Mike, donc, est amnésique après avoir été renversé par une voiture à la fin de la deuxième saison. Pour sa troisième livrée, la série Desperate Housewives fournit un modèle de narration, d'un classicisme radical. Parce que ses auteurs exploitent un savoir-faire désormais établi.

Cette troisième saison de Desperate Housewives, que la TSR diffuse ces jours avant M6, et après Canal+, était accompagnée d'une rumeur sévère, faisant état d'une chute qualitative. De fait, je ne vois pas en quoi il y a baisse de régime. Au contraire, la série créée par Marc Cherry atteint une certaine plénitude narrative, recourant à toutes les techniques sans inventer, certes, mais en maîtrisant habilement les moyens à disposition, et en capitalisant sur les nouveaux personnages - ce qui explique peut-être la déception de certains amateurs de la première heure.

La saison s'ouvre sur le mystère entourant l'ex-épouse d'Orson Hodge (Kyle MacLachlan), Alma, supposée avoir été assassinée par Orson. En parallèle, Mike (James Denton) est d'abord dans le coma avant de se réveiller, avec un sérieux problème de mémoire: il ne se souvient pas des deux années écoulées.

Les spectateurs sont ainsi embarqués dans un arc narratif, une sous-intrigue qui se déploie sur plusieurs épisodes, ce qui est exactement le cas de l'histoire d'Alma et son présumé assassinat par son mari.
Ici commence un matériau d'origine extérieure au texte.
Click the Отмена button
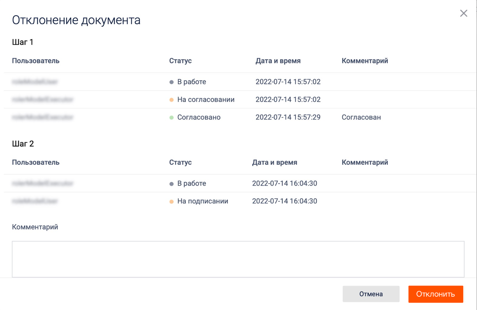Screen dimensions: 477x310 click(x=371, y=294)
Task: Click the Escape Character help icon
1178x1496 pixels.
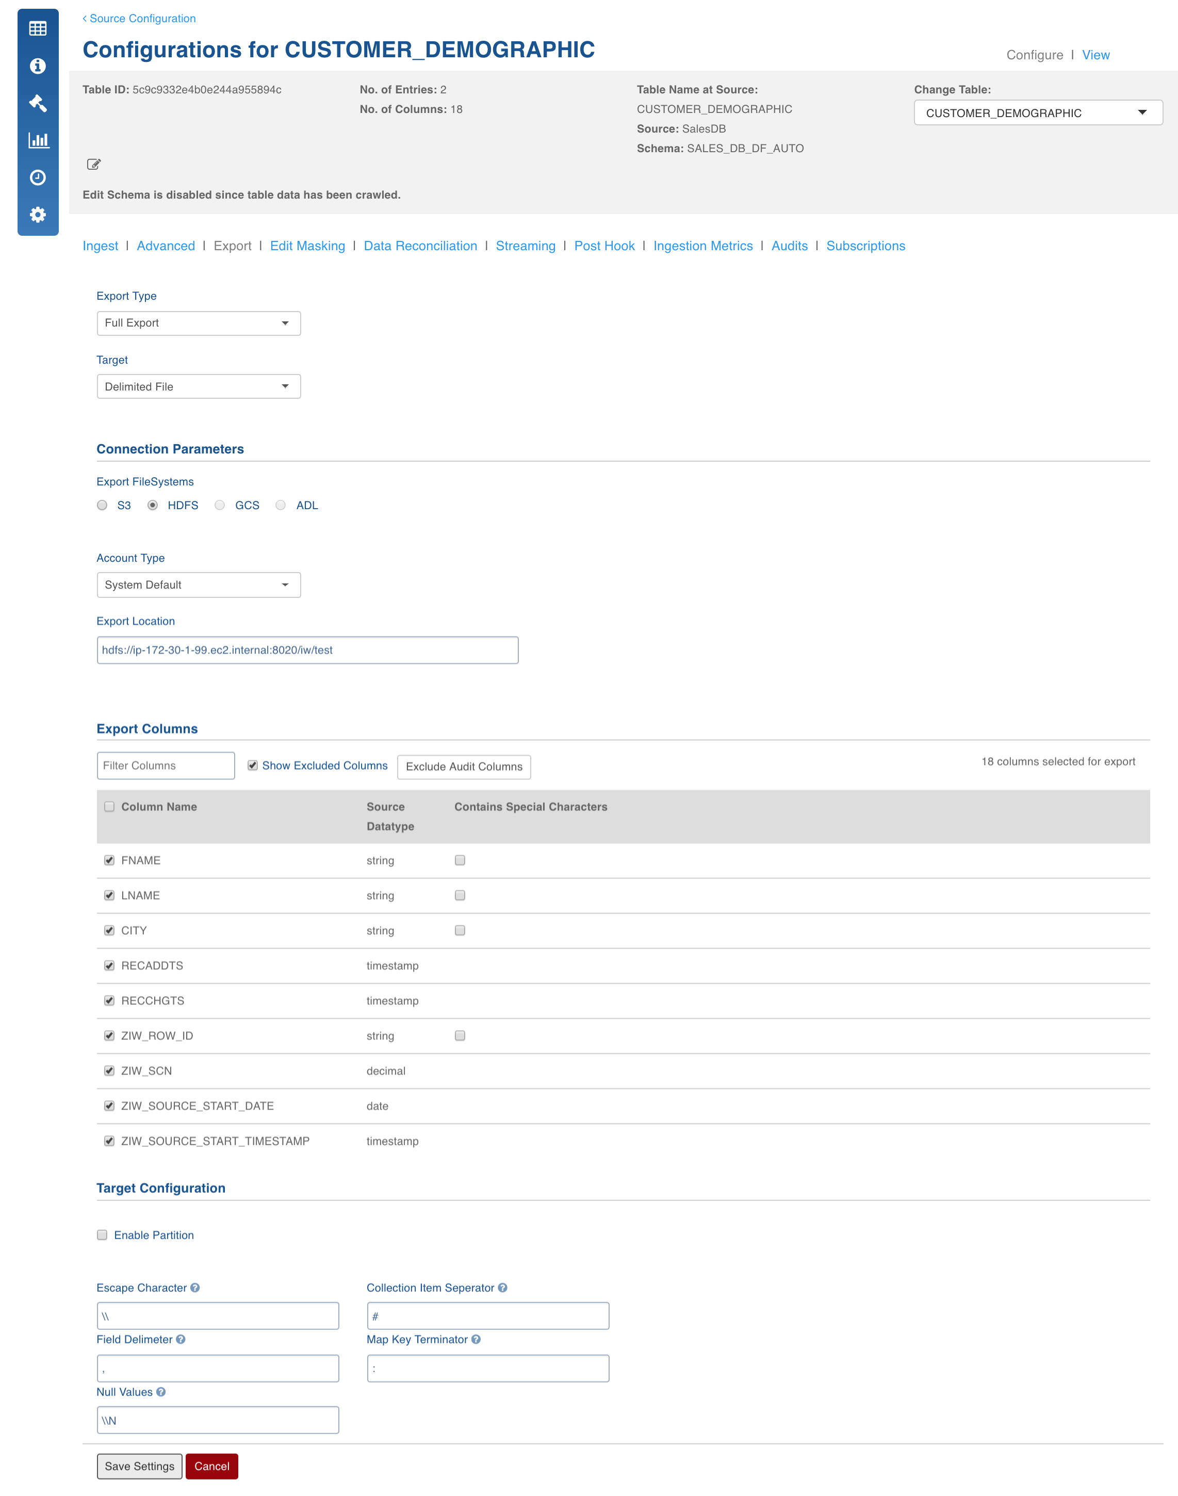Action: point(195,1288)
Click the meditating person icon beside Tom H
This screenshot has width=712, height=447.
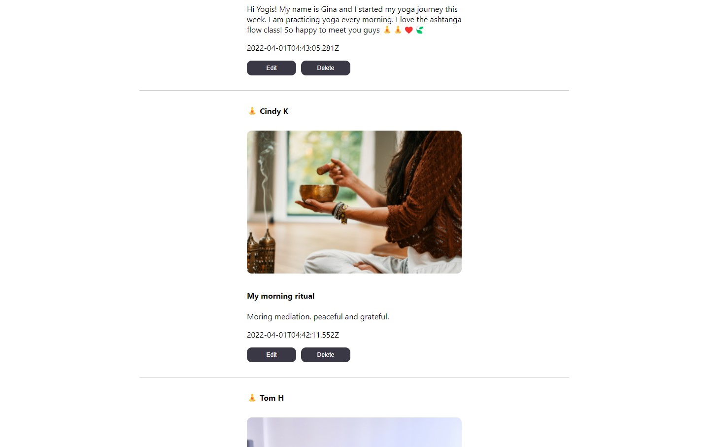coord(252,398)
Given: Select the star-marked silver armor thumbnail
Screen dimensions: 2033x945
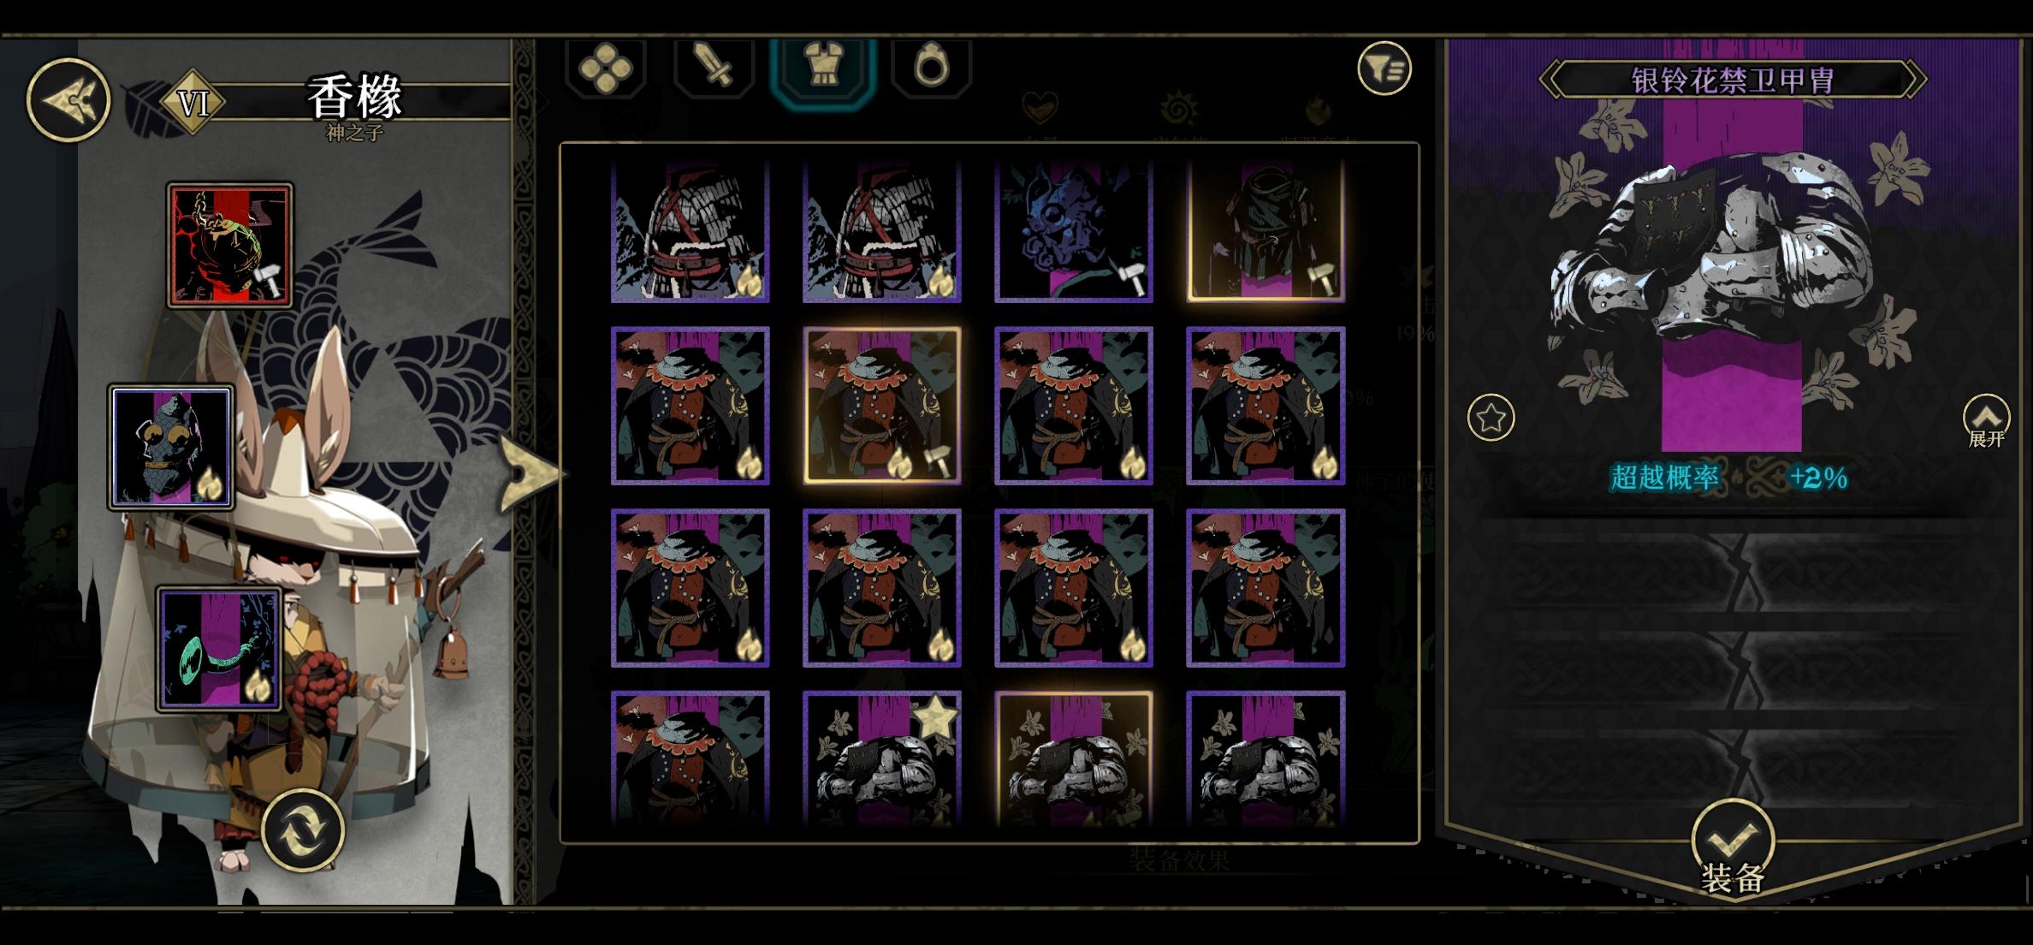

Les auteurs de Desperate Housewives dominent leur sujet au point d'étirer cette question sur la moitié de la troisième saison, en mobilisant toutes les figures de Wisteria Lane, Bree (nouvelle épouse d'Orson), Lynette, Gabrielle et Susan.

De surcroît, l'amnésie de Mike permet de revenir sur les deux premières saisons du feuilleton, et d'en exploiter les recoins les plus inusités. Avec maestria, Desperate Housewives constitue un genre de montre suisse des séries, à la mécanique infaillible.